Cloudify Cosmo deploys, monitors and manages complex applications. It follows the TOSCA spec.
The current version of Cosmo runs on a vagrant machine, reads the application plan file, and orchestrates the application deployment and monitoring. The sample application starts and monitors an LXC machine with a python web server.
- Build Status (master branch)
- Virtual Box (https://www.virtualbox.org/wiki/Downloads)
- Vagrant 1.2.6 (http://downloads.vagrantup.com)
- Vagrant snapshot plugin (To install simply run:
vagrant plugin install vagrant-vbox-snapshot
)
the
The process of creating a new vagrant machine may take up to 20 minutes.
$ git clone https://github.com/CloudifySource/cosmo-manager.git
$ cd cosmo-manager/vagrant
cosmo-manager/vagrant $ vagrant up
cosmo-manager/vagrant $ vagrant snapshot take after-bootstrap-snapshot
cosmo-manager/vagrant $ vagrant ssh
vagrant@cosmo-manager:~$ cd ~/cosmo-work
The cosmo shell script starts cosmo and executes the specified plan file.

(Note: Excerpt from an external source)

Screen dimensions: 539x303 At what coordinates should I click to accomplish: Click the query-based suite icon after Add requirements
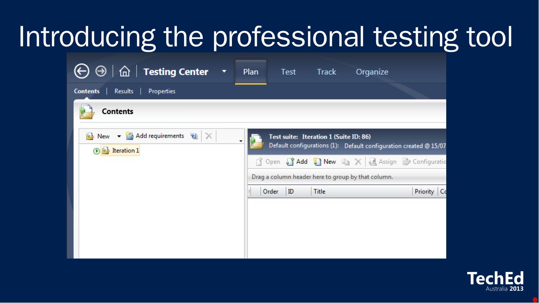tap(194, 136)
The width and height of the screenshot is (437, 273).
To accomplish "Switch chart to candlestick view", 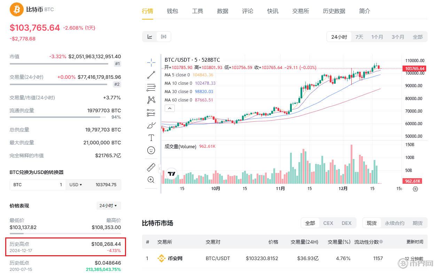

It will create a new lxc machine with a celery worker and install python web server on the lxc machine.
vagrant@cosmo-manager:~/cosmo-work$ ./cosmo.sh --dsl=/vagrant/test/python_webserver/python-webserver.yaml
Wait until the script prints the following message:
ManagerBoot Application has been successfully deployed (press CTRL+C to quit)
Pressing Ctrl+C will stop cosmo processes, but will not destroy the LXC machine. The LXC ip address is 10.0.3.5 and the python web server listens on port 8888.
vagrant@cosmo-manager:~/cosmo-work$ wget -O /dev/stdout http://10.0.3.5:8888
You can terminate all LXC machines with:
vagrant@cosmo-manager:~/cosmo-work$ ./cosmo.sh undeploy
For commandline usage see ./cosmo.sh --help
To save the current running state of the vagrant machine and stop it use vagrant suspend
.
To start the vagrant machine at its last running state vagrant up
.
To restore the Vagrant Machine to its original state (just after bootstrap) vagrant snapshot go after-bootstrap-snapshot
To delete the vagrant machine run vagrant terminate
.
That means the next time you run vagrant up
it will need another 20 minutes to bootstrap.
In case a new version of cosmo was released, you will probably want to upgrade. It a simple matter of replacing a jar file.
vagrant@cosmo-manager:~/cosmo-work$ export cosmo_version=0.1-RELEASE
vagrant@cosmo-manager:~/cosmo-work$ wget -O ~/cosmo-work/cosmo.jar https://s3.amazonaws.com/cosmo-snapshot-maven-repository/travisci/home/travis/.m2/repository/org/cloudifysource/cosmo/orchestrator/${cosmo_version}/orchestrator-${cosmo_version}-all.jar
- To upgrade to the latest development code use
cosmo_vesrsion=${version}-SNAPHOT
. - To upgrade to a new release use
cosmo_version=${version}-RELEALSE
.
First build a new cosmo.jar. Then use the shared directory between the host and vagrant to copy the new jar.
cosmo-manager $ mvn package -Pall -DskipTests -f orchestrator/pom.xml
cosmo-manager $ cd vagrant
cosmo-manager/vagrant $ cp ../orchestrator/target/cosmo.jar cosmo.jar
cosmo-manager/vagrant $ vagrant ssh
vagrant@cosmo-manager:~$ cp /vagrant/cosmo.jar ~/cosmo-work/cosmo.jar
A default box called 'precise64' is automatically added. This is a pre-built Ubuntu 12.04 Precise x86_64 for lxc providers. To add more boxes see a list of pre-packaged images for vagrant-lxc
You will need Maven and Git in order to develop the cosmo project.
-
Open a new bug or feature request in JIRA with the "cosmo" label
-
clone this repo
cosmo-manager$ git clone https://github.com/CloudifySource/cosmo-manager.git
-
make changes on a seperate branch named
feature/CLOUDIFY-XXXX
where XXXX is the JIRA ID. -
Run unit tests
cosmo-manager$ mvn test -f travis-pom.xml
- Run integration test
cosmo-manager $ cd vagrant
cosmo-manager/vagrant$ python2.7 test/dsl_test.py
- Open a new pull request with the changes.